I hear parents say “What if I can’t be everything that my children need?” “I love my child so much, but am I enough for my child.” “What if I cannot provide them with all the things that they need from me?”
Well, I don’t believe you have to be everything to our child. If they know we love them, that is the very best place for us to start.
I’ve learned that people will forget what you said, people will forget what you did, but people will never forget how you made them feel.” Maya Angelou
We are so lucky to live in an incredible world that allows us access to amazing human beings who have been through so many varying experiences.
No-one person can be everything to anyone, think of your relationships with your partner and your friends. Some might be our soul mates, our confidantes, our advisors and even our fellow partygoers. How many women love going to the footy more than they love sitting across the table from a girlfriend having a chat? Which man do you know that really wants to watch other people’s kids play piano while waiting to see their own child perform?
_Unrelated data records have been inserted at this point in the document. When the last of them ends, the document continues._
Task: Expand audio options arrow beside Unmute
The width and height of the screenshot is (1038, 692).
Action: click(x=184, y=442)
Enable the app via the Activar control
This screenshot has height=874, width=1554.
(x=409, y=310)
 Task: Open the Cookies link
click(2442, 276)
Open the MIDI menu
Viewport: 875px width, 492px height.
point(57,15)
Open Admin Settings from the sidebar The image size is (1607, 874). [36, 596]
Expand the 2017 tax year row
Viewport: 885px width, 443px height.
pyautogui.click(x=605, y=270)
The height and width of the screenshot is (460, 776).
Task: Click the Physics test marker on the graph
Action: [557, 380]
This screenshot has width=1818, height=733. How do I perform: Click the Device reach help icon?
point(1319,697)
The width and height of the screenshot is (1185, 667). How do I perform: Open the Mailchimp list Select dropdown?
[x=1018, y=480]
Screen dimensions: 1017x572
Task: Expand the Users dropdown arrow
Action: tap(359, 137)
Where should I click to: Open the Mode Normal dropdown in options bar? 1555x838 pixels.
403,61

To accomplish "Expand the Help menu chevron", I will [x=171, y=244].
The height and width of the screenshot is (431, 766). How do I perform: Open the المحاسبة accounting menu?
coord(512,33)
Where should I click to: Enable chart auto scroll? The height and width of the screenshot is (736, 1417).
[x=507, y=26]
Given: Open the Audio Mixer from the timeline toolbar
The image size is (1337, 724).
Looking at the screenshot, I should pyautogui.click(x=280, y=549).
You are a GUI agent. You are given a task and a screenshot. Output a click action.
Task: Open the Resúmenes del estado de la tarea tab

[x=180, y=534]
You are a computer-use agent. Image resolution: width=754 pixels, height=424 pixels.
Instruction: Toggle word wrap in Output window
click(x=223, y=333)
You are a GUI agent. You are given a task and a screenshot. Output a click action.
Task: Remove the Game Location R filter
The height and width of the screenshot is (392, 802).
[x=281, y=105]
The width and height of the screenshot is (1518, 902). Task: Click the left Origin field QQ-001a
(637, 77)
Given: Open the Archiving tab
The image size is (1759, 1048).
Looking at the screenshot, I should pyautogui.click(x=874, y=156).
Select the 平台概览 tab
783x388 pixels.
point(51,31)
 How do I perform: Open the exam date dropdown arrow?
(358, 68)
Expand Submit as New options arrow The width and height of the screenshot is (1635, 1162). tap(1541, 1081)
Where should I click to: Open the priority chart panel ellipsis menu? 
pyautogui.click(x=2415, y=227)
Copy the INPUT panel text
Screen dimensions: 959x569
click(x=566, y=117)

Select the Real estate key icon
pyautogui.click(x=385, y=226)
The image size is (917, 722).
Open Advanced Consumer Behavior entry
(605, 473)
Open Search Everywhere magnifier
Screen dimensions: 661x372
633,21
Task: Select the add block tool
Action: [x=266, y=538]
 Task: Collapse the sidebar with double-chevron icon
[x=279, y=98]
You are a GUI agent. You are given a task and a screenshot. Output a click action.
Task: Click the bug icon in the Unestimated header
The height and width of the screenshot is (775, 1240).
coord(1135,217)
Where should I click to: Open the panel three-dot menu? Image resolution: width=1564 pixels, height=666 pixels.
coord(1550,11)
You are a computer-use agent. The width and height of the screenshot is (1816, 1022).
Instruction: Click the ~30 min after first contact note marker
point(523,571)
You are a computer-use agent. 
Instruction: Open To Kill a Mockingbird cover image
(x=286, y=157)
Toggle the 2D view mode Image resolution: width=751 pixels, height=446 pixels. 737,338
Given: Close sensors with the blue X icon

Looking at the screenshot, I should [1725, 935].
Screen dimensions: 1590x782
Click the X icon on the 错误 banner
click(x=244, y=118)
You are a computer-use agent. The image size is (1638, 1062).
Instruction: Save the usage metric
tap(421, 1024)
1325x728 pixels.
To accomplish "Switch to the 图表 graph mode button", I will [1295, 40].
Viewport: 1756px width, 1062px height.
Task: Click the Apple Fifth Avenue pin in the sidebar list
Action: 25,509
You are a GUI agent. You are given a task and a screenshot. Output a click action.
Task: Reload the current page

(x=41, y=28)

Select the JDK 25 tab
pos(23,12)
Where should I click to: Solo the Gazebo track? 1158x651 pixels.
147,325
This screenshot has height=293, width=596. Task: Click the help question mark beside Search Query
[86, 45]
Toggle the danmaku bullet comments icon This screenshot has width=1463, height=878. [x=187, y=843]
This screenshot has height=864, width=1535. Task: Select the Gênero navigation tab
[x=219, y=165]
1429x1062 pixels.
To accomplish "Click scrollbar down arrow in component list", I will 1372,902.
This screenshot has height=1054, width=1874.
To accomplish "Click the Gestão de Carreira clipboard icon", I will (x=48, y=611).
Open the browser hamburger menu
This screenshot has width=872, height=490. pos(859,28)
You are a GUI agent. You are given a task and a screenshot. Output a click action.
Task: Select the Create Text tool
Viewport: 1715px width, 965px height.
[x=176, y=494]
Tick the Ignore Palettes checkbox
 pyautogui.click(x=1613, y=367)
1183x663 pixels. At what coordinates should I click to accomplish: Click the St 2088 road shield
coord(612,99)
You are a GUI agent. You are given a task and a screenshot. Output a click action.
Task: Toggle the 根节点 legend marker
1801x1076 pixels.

Most people (and I hope this includes you), are lucky enough to have a handful of special people in their lives, be it friends or family.
Look around you, and find the ideal person that could teach your child
What do you want help with, who can teach your child how to answer a maths question, bake a soufflé, produce a science project, ride a bike, play tennis, knit a jumper (or a scarf), shoot hoops, paint a masterpiece, write a story, share an emotional experience or even debate a burning issue.
In the business world, no one tries to do it all themselves, they ask for help or pay for it. Now I am not suggesting you pay for help, but you are surrounded by your unique friends and family who you love and trust, and they have skills, strengths and amazing characteristics that you admire. Your children might love to have these abilities too.
Be mindful of the person that you choose to support your child
Be sure that both you and your child feel comfortable with the person that you have chosen to teach your child. It is crucial that you are guided by your child. If they show hesitation or discomfort, ask them if they would like you to be there for the “lesson” encouraging them to try learning from someone else. But be aware, if your child is unhappy and does not want to be with that person, no matter how much you trust them or want to encourage the relationship, don’t force it because then you are building the exact opposite of the supportive network you are aiming to develop.
Share your skills
Go ahead, outsource what you don’t do well to your friends and family you admire and trust. Then offer to reciprocate. Teach their children something you are good at. Share your skills.
Communities involve love and support. Help create a community of support around your child to give them everything that they might need. In that way, you can give them everything that you are unable to give them yourself.
You will never need to ask yourself “Am I enough?” again. You will know that your ability to support them with the help of others means that you are!
Do you have someone in mind that can support you and your family right now, will you ask for their help?